Exercise directions = Your answer should be the lines below from the one holding "Click the word" through the one holding "The height and width of the screenshot is (660, 620).", copied exactly and with nothing else.

Data extracts =
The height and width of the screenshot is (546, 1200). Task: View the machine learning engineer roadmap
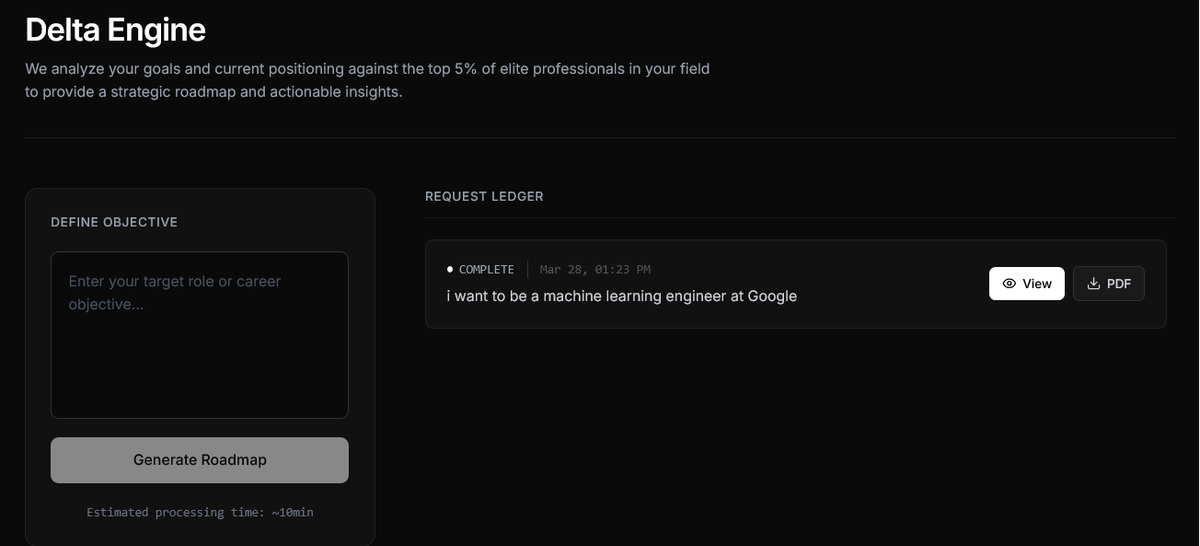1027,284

--

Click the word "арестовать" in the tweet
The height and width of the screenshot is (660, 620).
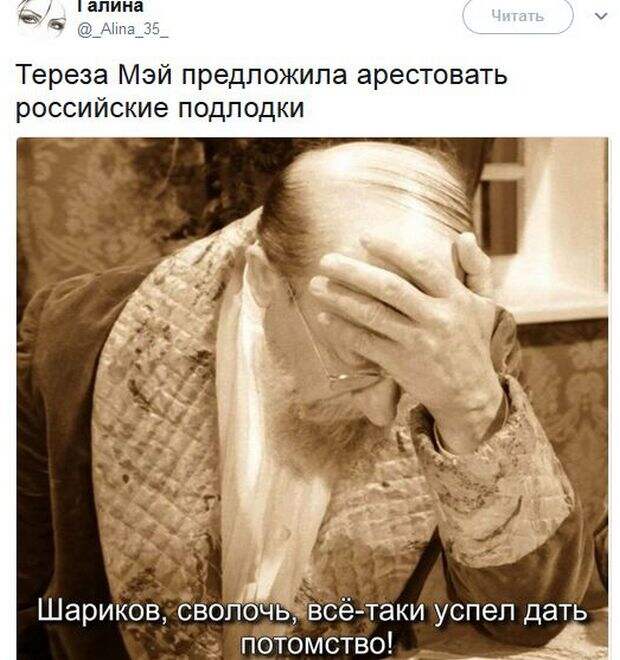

---

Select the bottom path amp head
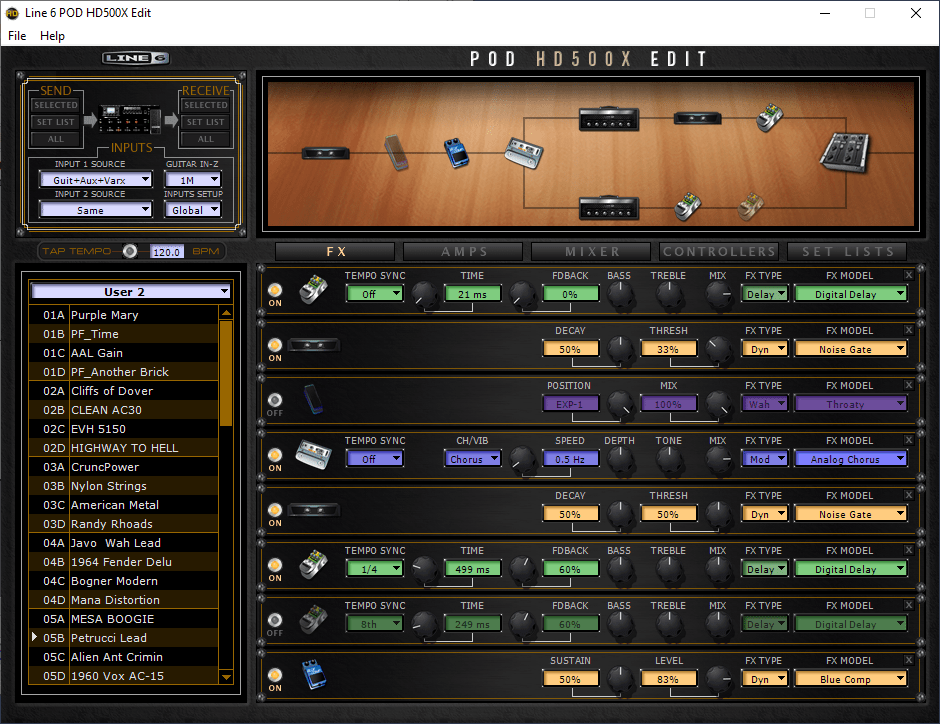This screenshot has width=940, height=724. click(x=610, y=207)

Exercise solution =
Click the word "арестовать" in the tweet
The height and width of the screenshot is (660, 620).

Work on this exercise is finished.